Czech economic power without Prague
Economic power and wealth of countries are frequently associated with their capitals. Take a look at how European countries would be doing without their beautiful capitals and discover why some researchers call Berlin “sexy, but relatively poor”.
By Anastasia Alexandridou
The Cologne Institute for Economic Research (IW) has published the percentages of the national per capita Gross Domestic Product (GDP) in European countries without their capital cities. The study, released in 2017, summarizes 2015 GDP data.
France and the Czech Republic depend heavily on their capital cities. France without Paris would see productivity fall 15% while the income of the average citizen of the Czech Republic without Prague would be 14.2% less, according to the research.
GDP per capita in Greece would drop by 19.9% without Athens.
You will find more infographics at Statista.
From these numbers we can see that wealth and industry are not distributed equally across regions, which leads to financial centralization in the capital cities.
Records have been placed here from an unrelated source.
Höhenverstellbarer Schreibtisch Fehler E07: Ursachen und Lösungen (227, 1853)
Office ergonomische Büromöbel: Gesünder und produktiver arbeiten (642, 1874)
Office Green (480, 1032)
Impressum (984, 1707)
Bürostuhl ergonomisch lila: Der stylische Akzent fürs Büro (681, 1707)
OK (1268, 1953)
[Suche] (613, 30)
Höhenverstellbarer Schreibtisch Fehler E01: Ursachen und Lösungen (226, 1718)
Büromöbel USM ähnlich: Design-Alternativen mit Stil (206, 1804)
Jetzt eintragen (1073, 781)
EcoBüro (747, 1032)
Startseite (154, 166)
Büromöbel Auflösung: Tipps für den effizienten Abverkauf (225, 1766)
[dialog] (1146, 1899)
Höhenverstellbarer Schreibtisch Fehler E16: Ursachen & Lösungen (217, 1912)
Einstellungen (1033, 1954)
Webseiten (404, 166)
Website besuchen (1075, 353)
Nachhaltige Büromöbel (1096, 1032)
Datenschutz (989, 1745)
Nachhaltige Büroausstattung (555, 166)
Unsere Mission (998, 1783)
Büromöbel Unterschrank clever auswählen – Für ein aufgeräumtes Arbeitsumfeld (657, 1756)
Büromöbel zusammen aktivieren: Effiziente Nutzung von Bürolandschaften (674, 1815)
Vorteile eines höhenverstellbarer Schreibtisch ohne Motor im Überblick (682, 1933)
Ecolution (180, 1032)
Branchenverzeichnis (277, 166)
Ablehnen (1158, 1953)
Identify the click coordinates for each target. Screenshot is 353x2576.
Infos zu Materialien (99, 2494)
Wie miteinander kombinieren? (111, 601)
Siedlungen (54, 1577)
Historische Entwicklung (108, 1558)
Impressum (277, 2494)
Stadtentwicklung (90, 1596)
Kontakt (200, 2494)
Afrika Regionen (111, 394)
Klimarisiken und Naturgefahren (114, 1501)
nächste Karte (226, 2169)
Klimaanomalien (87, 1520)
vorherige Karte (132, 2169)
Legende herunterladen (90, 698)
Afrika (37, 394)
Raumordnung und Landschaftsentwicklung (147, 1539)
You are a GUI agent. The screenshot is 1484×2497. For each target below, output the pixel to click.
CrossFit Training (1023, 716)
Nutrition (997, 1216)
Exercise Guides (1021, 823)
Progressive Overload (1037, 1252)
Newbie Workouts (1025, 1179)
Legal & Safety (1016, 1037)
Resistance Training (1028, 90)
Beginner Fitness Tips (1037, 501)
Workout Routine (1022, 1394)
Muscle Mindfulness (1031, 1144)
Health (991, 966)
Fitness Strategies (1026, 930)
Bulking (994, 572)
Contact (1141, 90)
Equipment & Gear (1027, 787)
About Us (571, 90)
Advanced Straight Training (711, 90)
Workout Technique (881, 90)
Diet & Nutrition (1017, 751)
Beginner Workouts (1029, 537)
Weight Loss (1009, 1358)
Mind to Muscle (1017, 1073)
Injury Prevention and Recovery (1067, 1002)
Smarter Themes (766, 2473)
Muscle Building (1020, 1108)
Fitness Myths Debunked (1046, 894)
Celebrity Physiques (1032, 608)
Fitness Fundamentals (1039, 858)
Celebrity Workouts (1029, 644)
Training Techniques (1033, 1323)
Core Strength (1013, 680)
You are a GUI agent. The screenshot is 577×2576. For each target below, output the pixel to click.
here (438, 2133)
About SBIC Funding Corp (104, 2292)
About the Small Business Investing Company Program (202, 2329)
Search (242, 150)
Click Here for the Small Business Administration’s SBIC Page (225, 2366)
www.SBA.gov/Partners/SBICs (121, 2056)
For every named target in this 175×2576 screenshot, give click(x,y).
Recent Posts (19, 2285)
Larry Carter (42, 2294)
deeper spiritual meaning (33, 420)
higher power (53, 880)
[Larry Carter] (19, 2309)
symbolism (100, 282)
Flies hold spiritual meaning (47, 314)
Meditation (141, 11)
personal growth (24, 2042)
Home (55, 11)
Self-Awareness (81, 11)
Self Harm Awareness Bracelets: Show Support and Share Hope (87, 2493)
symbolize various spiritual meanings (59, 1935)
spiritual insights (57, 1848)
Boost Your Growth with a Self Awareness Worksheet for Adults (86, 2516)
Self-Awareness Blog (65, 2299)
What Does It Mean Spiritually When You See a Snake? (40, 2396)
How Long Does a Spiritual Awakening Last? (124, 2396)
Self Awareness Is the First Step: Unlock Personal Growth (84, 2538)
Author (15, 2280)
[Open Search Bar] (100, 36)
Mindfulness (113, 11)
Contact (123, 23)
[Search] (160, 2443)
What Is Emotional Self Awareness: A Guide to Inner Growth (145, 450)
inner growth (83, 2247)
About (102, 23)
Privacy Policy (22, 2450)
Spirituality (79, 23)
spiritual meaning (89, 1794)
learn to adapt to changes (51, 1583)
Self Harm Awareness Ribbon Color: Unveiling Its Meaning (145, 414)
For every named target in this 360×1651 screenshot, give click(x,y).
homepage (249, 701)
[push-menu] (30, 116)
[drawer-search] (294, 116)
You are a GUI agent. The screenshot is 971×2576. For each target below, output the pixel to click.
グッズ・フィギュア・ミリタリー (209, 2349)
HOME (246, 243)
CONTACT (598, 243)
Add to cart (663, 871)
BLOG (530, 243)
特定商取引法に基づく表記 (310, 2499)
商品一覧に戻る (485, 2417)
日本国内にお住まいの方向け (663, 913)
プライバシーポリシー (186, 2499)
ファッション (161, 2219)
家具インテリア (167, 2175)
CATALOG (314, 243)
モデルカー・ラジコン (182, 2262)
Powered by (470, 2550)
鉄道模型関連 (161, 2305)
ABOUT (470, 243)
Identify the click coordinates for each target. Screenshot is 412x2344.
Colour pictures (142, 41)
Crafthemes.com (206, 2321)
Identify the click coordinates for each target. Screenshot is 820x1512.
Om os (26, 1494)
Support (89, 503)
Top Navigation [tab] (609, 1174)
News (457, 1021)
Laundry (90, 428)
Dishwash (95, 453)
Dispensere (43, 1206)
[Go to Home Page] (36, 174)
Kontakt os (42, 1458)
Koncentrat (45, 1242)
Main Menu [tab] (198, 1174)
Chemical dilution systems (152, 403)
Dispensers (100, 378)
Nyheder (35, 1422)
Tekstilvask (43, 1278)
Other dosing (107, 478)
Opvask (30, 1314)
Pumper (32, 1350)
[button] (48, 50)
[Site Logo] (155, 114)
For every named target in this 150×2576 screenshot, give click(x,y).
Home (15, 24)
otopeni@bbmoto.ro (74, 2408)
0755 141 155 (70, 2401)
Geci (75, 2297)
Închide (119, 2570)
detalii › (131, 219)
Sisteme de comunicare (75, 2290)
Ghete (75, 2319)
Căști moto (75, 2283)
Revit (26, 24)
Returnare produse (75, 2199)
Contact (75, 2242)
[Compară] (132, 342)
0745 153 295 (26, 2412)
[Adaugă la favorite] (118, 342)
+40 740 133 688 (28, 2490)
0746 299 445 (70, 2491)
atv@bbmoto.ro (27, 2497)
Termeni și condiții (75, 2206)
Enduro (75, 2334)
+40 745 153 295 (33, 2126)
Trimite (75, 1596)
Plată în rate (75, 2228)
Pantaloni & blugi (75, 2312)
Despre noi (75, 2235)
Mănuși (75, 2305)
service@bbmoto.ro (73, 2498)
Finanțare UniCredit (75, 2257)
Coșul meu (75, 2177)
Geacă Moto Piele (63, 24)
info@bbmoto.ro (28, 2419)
Most capital cities are vital to the financial status of their countries, but not all of them. “Berlin is sexy, but relatively poor,” the researchers from IW write.
“Economically, Berlin is more or less not important at all, to put it harshly,” said IW researcher Henry Goecke, as reported by Ivana Kottasova in an article published on CNN.Money.com in August 2016.
In fact, the average German would be 0.2% more privileged without the capital city. Although Germany has a strong economy, Berlin seems to face challenges with the city’s unemployment being higher than the national average, Jill Petzinger writes in Quartz.
In the graph below, we can see the Czech Republic’s GDP per capita. In 2016 the GDP per capita was $18,492, according to World Bank data available at the Federal Reserve Bank of St Louis.Applying simple math to the IW’s 2016 findings, without Prague, the GDP of the country would be $15,866, which is $2,626 per capita less.
By contrast, the United States would only see a slight drop in economic output if Washington D.C. were not included, a mere 1% less in GDP per person. “That kind of balance is good for an economy”, Goecke said, adding, “You don’t want to put all your eggs in one basket”.